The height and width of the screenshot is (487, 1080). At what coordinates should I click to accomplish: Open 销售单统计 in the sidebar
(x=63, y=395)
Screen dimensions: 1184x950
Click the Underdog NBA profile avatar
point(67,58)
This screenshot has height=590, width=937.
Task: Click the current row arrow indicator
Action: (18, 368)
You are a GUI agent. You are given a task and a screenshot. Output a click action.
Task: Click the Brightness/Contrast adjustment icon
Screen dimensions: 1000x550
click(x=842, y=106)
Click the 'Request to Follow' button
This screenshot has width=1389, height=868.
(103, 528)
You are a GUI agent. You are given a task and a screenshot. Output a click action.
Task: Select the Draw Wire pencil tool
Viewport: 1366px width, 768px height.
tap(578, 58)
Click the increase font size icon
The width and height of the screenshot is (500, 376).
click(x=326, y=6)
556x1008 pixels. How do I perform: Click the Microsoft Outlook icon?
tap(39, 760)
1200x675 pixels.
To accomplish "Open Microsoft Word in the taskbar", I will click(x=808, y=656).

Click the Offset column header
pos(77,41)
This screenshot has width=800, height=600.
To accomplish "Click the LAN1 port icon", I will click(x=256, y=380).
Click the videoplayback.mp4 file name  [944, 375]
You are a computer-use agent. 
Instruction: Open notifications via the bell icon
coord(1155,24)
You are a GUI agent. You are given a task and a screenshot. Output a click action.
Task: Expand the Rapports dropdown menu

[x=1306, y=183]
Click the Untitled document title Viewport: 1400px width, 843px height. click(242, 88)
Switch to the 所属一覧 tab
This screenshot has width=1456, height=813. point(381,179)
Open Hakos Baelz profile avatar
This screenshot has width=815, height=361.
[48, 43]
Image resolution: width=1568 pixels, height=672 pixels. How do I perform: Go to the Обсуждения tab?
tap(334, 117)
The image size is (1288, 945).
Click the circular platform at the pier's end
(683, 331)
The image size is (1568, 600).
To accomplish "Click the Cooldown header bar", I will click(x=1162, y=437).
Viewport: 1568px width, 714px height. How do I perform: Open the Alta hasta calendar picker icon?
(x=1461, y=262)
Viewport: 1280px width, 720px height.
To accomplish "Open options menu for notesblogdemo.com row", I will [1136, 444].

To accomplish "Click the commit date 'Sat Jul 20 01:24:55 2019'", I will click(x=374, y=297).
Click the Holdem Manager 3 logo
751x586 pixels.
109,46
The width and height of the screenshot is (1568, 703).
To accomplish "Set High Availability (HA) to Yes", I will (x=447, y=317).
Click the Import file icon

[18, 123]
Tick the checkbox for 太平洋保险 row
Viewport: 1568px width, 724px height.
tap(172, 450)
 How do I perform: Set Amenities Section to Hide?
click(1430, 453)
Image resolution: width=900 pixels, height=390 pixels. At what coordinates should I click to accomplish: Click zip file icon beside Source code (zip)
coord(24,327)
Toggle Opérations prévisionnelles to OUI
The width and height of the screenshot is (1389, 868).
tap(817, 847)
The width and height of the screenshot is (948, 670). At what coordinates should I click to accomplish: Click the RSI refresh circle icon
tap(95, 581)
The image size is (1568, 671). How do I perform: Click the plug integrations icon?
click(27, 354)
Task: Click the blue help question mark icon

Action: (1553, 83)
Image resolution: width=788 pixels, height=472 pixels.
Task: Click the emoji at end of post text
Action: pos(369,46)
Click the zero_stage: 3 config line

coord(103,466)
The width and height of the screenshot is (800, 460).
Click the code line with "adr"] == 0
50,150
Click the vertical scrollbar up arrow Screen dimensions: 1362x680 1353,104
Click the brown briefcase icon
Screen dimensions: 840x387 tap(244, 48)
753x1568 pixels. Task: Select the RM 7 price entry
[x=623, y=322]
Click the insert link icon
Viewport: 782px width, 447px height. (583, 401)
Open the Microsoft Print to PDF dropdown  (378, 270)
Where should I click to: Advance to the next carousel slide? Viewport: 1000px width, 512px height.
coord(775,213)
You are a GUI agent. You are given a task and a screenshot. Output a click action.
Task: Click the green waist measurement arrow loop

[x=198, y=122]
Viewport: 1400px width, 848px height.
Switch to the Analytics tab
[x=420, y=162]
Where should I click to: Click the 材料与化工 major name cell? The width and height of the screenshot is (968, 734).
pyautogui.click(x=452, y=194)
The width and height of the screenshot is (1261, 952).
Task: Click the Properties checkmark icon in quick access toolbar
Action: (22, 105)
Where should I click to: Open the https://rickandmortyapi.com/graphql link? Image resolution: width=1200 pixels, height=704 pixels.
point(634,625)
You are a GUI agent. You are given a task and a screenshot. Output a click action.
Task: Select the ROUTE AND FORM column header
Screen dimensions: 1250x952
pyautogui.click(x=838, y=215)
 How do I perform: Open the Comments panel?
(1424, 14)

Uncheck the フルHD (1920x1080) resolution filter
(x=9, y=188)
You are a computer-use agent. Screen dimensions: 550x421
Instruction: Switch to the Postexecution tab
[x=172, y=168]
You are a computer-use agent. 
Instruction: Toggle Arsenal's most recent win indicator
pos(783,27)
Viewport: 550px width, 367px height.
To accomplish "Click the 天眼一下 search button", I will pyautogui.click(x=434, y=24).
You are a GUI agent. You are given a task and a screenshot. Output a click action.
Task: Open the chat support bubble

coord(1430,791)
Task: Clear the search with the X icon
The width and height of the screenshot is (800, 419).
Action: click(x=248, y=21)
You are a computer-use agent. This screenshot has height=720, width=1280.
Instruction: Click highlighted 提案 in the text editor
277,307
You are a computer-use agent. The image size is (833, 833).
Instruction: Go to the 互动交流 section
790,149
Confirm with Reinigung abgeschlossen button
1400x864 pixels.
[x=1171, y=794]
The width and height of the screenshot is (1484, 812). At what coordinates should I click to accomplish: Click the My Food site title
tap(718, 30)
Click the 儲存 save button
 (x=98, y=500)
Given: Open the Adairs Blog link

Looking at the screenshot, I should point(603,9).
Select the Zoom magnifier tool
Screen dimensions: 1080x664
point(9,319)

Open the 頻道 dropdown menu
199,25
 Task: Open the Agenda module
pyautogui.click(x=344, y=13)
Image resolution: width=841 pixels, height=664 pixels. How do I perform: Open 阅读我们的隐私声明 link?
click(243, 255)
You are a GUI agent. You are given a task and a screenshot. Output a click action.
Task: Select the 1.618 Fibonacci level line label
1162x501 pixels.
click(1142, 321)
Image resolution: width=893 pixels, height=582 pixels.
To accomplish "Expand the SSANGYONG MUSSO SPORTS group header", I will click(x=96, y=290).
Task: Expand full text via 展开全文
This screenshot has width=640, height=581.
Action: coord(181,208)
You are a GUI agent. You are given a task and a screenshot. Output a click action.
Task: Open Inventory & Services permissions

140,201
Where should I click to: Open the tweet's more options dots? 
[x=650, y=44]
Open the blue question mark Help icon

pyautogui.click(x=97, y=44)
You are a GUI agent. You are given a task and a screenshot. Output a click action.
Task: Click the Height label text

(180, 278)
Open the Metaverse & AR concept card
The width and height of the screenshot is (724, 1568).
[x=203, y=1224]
=-=-=
Your objective:
Repeat, exactly as they stand above, the lines from the line with "The image size is (1288, 945)." to the line with "The width and height of the screenshot is (1568, 703).", both lines included.

Exercise response:
The image size is (1288, 945).
Click the circular platform at the pier's end
(683, 331)
The image size is (1568, 600).
To accomplish "Click the Cooldown header bar", I will click(x=1162, y=437).
Viewport: 1568px width, 714px height. How do I perform: Open the Alta hasta calendar picker icon?
(x=1461, y=262)
Viewport: 1280px width, 720px height.
To accomplish "Open options menu for notesblogdemo.com row", I will [1136, 444].

To accomplish "Click the commit date 'Sat Jul 20 01:24:55 2019'", I will click(x=374, y=297).
Click the Holdem Manager 3 logo
751x586 pixels.
109,46
The width and height of the screenshot is (1568, 703).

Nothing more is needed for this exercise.